I look at Kirill Yenin. I see him as filth, the worst kind of human being on earth.

I want him to die. No. I want him to suffer.

I lift my attention to the three men who know every part of my body, and then I turn my head and peruse the table of torture instruments once more. It doesn’t take me long to see that accompanying the standard devices is a gun that looks eerily similar to the one Yenin used. A cane that looks familiar as well.

“Punch him in the face,” I say, my voice frosted. The instant my command is given, Callen wraps his hand around the bundle of jewelry around Yenin’s neck and plants his fist straight into his face.

“Again. Again. Again.”

I relish the sound of Yenin’s cries as his face gets bloodier and bloodier.

“Punch his stomach.” Mason follows my command. I tilt my head, and I think of my cousin and everything he did to her. “Again,” I say. Yenin is on his knees now, begging them to stop like the coward he is. Faith never begged him. She had more pride than he would ever have.

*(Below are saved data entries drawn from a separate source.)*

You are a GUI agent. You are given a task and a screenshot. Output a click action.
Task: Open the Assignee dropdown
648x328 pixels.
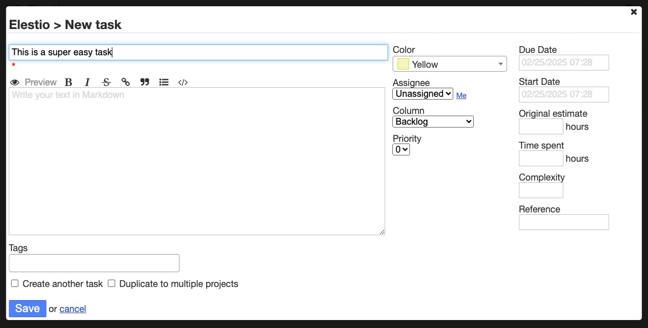tap(423, 93)
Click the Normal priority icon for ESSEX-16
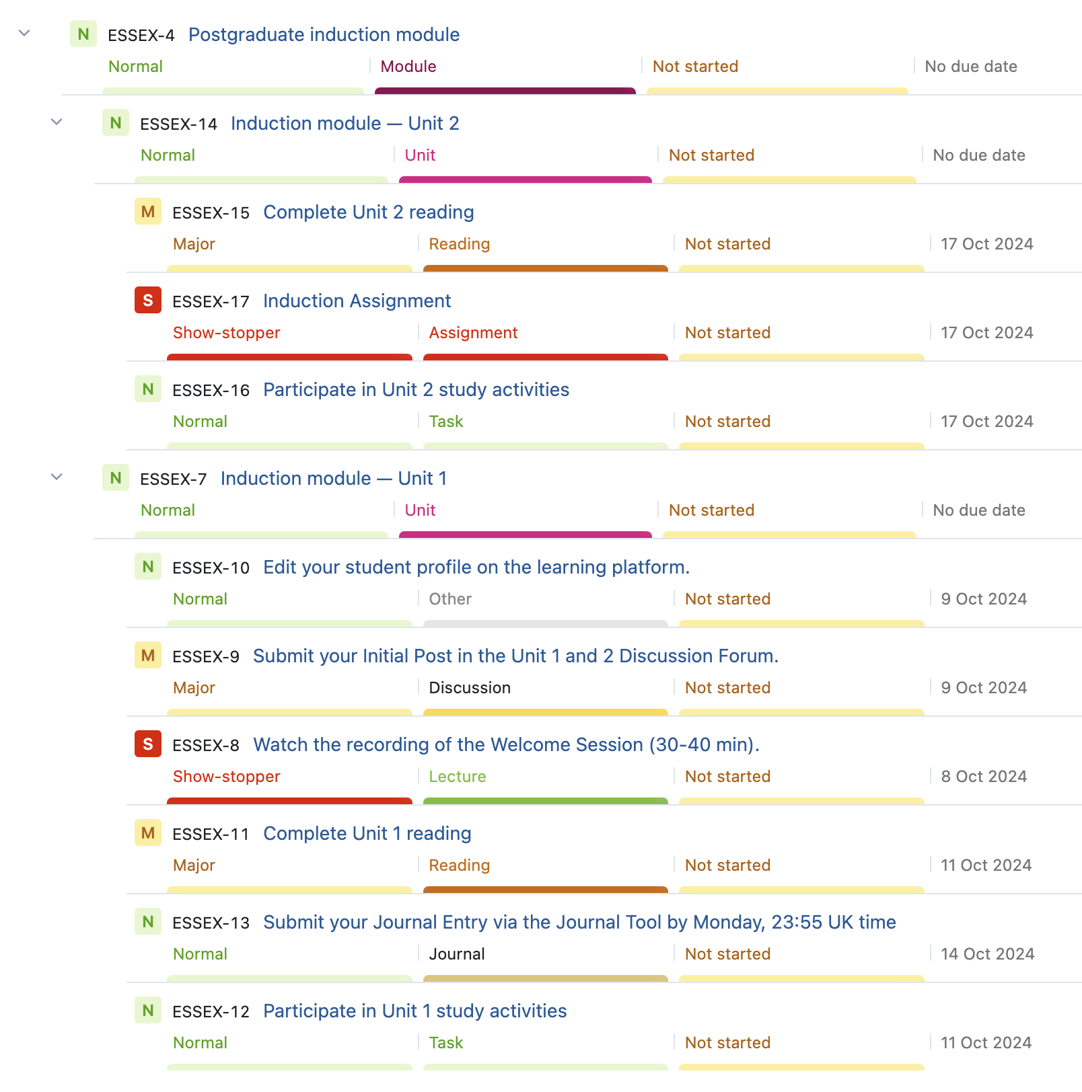The height and width of the screenshot is (1092, 1082). [x=148, y=389]
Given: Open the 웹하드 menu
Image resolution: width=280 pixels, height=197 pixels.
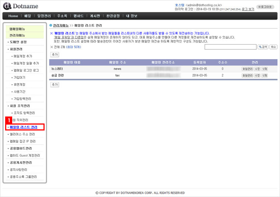Looking at the screenshot, I should (x=78, y=16).
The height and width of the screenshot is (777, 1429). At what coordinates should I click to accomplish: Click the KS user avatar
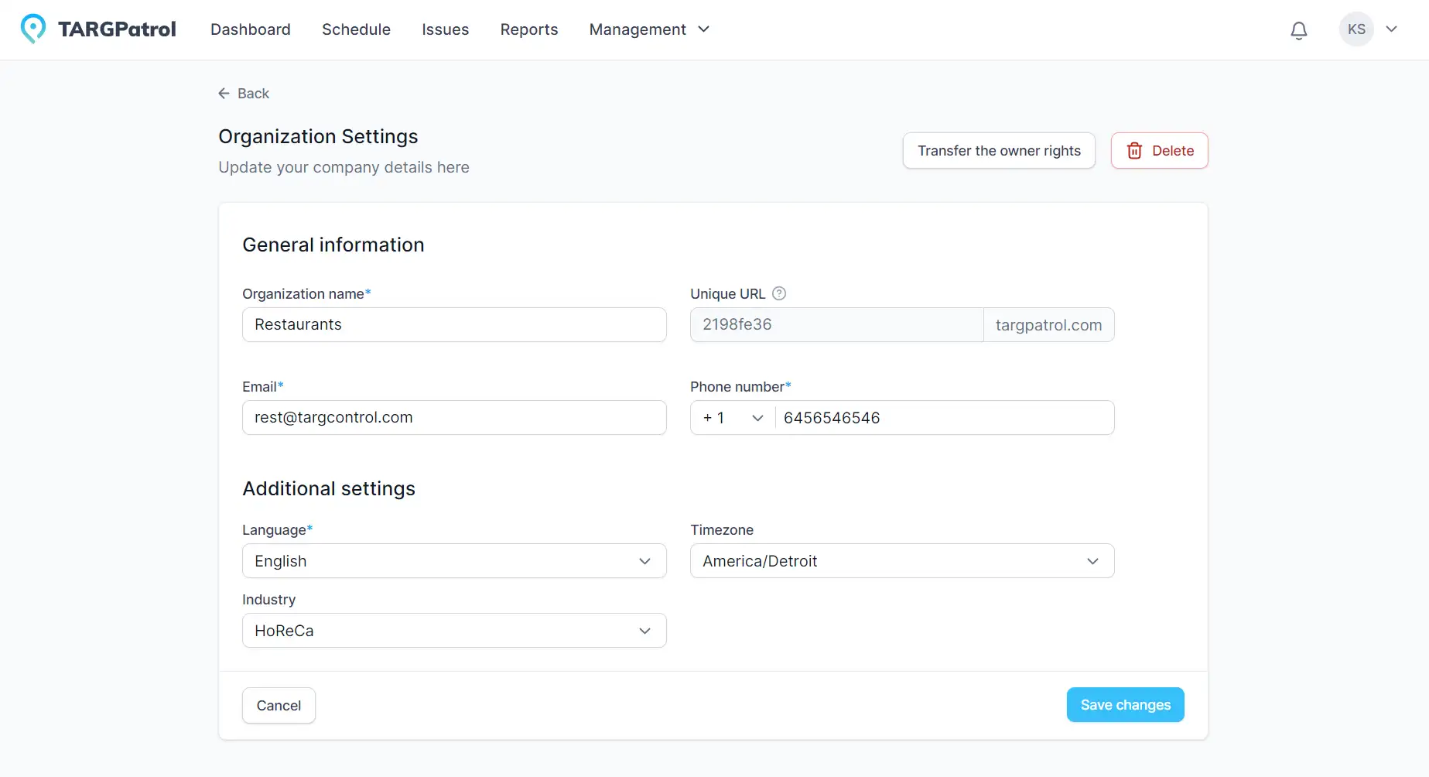click(x=1356, y=29)
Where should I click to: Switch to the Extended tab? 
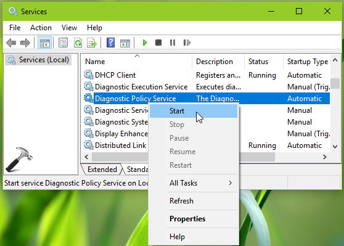102,170
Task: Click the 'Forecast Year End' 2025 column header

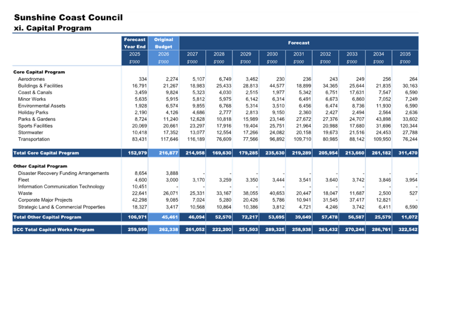Action: [135, 43]
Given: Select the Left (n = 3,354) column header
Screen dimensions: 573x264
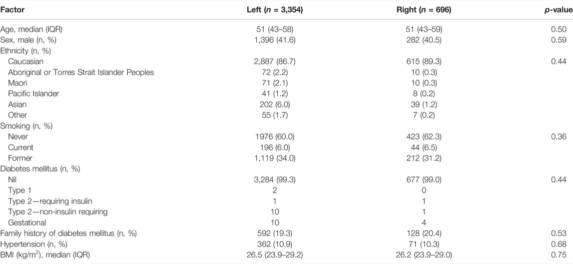Looking at the screenshot, I should (275, 10).
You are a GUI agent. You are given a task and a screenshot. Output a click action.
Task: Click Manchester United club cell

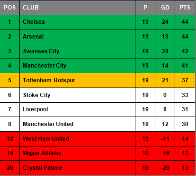[77, 124]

Mason lifts him by his hair and punches him so hard in the stomach that blood spurts from his mouth, and then he drops him to the ground, the same way Yenin dropped Faith.

“Cut his clothes off.”

I watch with indifference as they cut off his clothes, deliberately slicing into his skin the same way he did with Faith.

He’s crying uncontrollably now. Begging me for forgiveness. Naked, they allow him to crawl to the glass, to me. He’s pleading with me, his hands leaving bloody handprints on the glass.

I look down at him without an ounce of pity. For a moment, I wonder who I’ve become. Is this me?

“Gun,” I say. I watch as Yenin gets dragged back away from the glass, and while Mason keeps a knee to the middle of his back, Callen breaks his fingers, and Deacon shoves the gun up into the only hole he has.

It doesn’t end there for him. And I watch every single bit of it.

His screams will never replace the dead look in Faith’s eyes when I caught her looking at the camera.

When it’s all over, and Yenin is nothing but a lifeless heap of human waste, my gaze drifts over to the men who did that for me.

For the first time, I start to tremble. I want to go to them. I want them to hold me. But I can’t because Faith was upstairs, fighting for her life, no matter what Doctor Sandland promised me.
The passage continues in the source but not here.